What the papers do identify more clearly are the newer outside figures being brought into the project. In December 2025, the board was introduced to Neil Sams, whose focus was said to be front-end work around acquisitions and planning. Publicly, Neil Sams (below left) is the founder and chief executive of 10g Consulting, and Companies House shows him becoming a director of Mike Nisbet Development Consulting Ltd in February 2025. In January 2026, the board was then introduced to Mike Nisbet (below right) from MNDC in the delivery-strategy discussion. MNDC publicly describes Mike Nisbet as its founder and principal, with more than 20 years’ experience in large-scale mixed-use regeneration.

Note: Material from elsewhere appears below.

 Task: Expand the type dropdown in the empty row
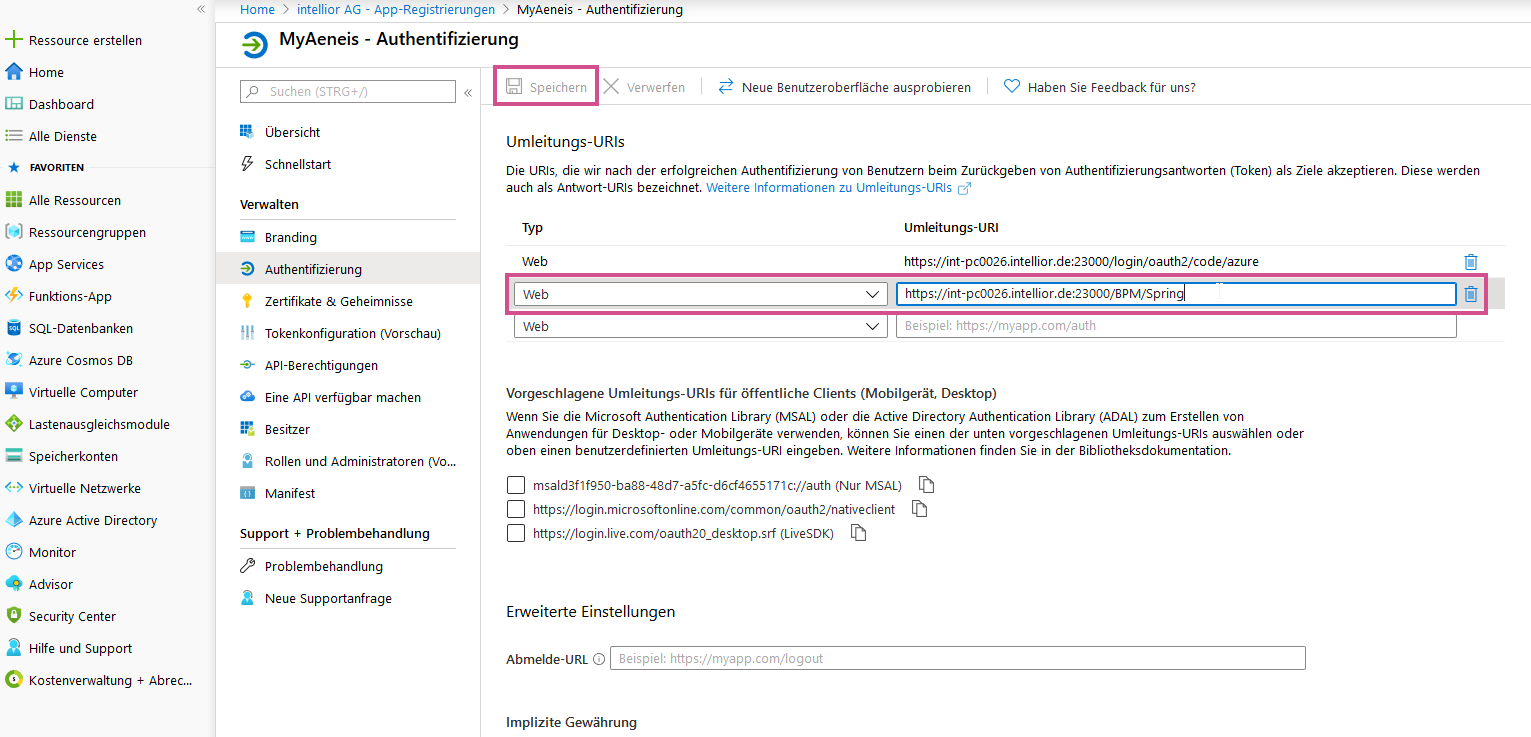[700, 326]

So the incoming shape of Otterpool leadership looks less like a clean one-for-one replacement of a managing director and more like a reassembled consultancy-heavy team brought in to push planning, acquisitions and delivery strategy over the next stretch.

That leaves the key question looking rather simpler than Otterpool’s branding would like. The most persuasive public reading is now this: Shepway Vox’s November 2025 reporting identified Phase 1B, behind Barrow Hill, as the strongest candidate for an early parcel of up to 500 homes; the January 2026 board minutes then showed directors discussing the early homes phase, delivery numbers and density mix, while insisting that whatever goes first must meet the Otterpool Charter and set the standard for the rest. Read together, those two pieces of evidence make the likely direction of travel much clearer than the latest press release does.
The council may prefer the language of milestones, collaboration and pace. But the sharper public-interest questions now are more concrete. Is Phase 1B behind Barrow Hill the real early parcel or not? If it is, how many homes are genuinely in play at the front end — up to 500, more, or less? How dense will that opening phase be? And if the first neighbourhood is meant to set the design standard for everything that follows, when will residents be shown plainly what that standard actually looks like? Until those answers are given clearly, the new Homes England deal is best seen not as proof that Otterpool Park has arrived, but as another attempt to get a very expensive and very complicated scheme into a state where the public can finally be told, without euphemism, what is being built first and where.